On February 28, please join us for a conversation on High-Tech Sunday with Rev. Jerome Stephens, community outreach director for U. S. Senator Benjamin Cardin, a leader on healthcare, the environment, and fiscal issues. Rev. Stephen is a civil rights activist and community leader. He assisted with the book, The Black Mega-Church, by Dr. Tamelyn Tucker-Worgs.
High-Tech Sunday’s weekly program is produced by Career Communications Group for thought leaders, students, and professionals in the science, technology, engineering, and math (STEM) community, to bring a concentrated discussion around technological advancements and achievements based on universal moral principles.
Rev. Stephens is an associate minister at the New Shiloh Baptist Church of Baltimore with Rev. Dr. Harold A. Carter, Jr. He is active with the United Baptist Missionary Convention of Maryland.
As president of the New Shiloh Village Broad, over 10 million dollars in funds were obtained to build an 81-unit senior building. As liaison for Baltimore City for the National Baptist Convention, the convention provided over 50 million dollars in revenues for Baltimore City and the State of Maryland. Rev. Stephens also assisted with the National Urban League Conference and NAACP Convention when they were held in Baltimore City. He has volunteered with the Progressive National Baptist Convention and the National Baptist Convention on public policy and media issues.
Born in Plain Dealing, Louisiana, Stephens attended Carrie Martin High School named after his aunt, a pioneer in education. At Southern University, he earned a bachelor’s degree in political science.

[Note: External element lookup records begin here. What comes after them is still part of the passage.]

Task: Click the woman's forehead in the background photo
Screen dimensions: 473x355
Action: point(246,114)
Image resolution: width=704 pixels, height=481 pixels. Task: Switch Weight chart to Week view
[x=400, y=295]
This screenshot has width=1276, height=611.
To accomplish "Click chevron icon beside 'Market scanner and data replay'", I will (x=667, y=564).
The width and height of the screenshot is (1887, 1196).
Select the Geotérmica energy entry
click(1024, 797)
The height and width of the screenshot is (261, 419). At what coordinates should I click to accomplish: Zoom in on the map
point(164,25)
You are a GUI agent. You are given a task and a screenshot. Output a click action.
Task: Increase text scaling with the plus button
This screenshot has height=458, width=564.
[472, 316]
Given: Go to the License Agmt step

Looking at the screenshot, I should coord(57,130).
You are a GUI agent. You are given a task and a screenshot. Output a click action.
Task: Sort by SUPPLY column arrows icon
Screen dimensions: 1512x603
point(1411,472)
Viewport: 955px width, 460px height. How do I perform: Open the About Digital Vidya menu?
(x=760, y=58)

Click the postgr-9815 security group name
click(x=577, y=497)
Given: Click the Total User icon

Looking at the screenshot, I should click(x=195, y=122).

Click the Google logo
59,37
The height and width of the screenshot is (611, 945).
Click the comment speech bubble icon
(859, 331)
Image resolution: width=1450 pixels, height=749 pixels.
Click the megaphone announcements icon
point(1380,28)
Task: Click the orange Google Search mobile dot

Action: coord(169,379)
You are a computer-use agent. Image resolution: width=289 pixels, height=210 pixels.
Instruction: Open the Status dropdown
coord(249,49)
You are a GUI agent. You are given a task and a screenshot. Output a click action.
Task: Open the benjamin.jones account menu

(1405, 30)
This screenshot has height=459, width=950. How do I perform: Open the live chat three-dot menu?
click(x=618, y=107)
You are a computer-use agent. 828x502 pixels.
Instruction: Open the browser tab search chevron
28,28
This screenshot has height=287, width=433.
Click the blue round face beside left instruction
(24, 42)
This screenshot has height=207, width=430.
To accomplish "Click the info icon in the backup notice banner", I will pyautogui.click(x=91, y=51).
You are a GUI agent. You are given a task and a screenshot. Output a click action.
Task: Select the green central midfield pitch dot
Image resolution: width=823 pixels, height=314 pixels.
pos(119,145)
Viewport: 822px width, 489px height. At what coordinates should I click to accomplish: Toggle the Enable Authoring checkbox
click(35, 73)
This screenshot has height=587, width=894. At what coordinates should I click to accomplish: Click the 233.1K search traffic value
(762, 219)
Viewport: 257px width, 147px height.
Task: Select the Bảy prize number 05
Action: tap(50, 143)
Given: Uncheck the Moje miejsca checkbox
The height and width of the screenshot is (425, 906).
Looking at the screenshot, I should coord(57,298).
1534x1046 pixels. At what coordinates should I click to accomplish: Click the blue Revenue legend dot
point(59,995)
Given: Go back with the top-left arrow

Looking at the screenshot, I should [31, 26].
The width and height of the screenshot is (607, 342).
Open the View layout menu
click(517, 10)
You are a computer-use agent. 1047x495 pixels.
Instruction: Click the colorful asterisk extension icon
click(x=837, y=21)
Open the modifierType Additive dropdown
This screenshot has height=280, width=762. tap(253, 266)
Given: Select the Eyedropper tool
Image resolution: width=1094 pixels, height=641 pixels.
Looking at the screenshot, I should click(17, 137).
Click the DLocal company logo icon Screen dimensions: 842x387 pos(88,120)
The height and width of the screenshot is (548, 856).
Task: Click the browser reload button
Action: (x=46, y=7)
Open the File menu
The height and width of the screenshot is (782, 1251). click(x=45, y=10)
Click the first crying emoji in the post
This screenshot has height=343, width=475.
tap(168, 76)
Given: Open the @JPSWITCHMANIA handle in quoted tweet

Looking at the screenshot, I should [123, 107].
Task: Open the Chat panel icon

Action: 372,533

He is also a graduate of The Determined Biblical & Theological Institute of Baltimore, Maryland, and holds memberships in the Associated Black Charities Leadership Program, New Shiloh Baptist Church, NAACP, Phi Beta Sigma, Minister’s Conference of Baltimore & Vicinity, Southern University Alumni Federation, The IMA, Visit Baltimore, and The William E. Proudford Sickle Cell Fund.
Rev. Stephens is a recipient of many awards including the Fulwood Foundation award for community service, a Community Award from the NAACP of Baltimore City, and the Interfaith Leadership Award from Central Maryland Ecumenical Council, Distinguish Clergy Award.
Rev. Stephens has been married for over thirty-five years to Paula, a retired administrator from the State of Maryland and a Morgan State University graduate. Their two daughters are fourth-generation graduates of Historic Black Colleges and Universities (HBCUs), Candice, a graduate of the University of Maryland Eastern Shore, and Brittany, a graduate of Lincoln University, Central State University, and a leadership certificate in education from Harvard University. They have one grandson, Master Ashton Isaiah.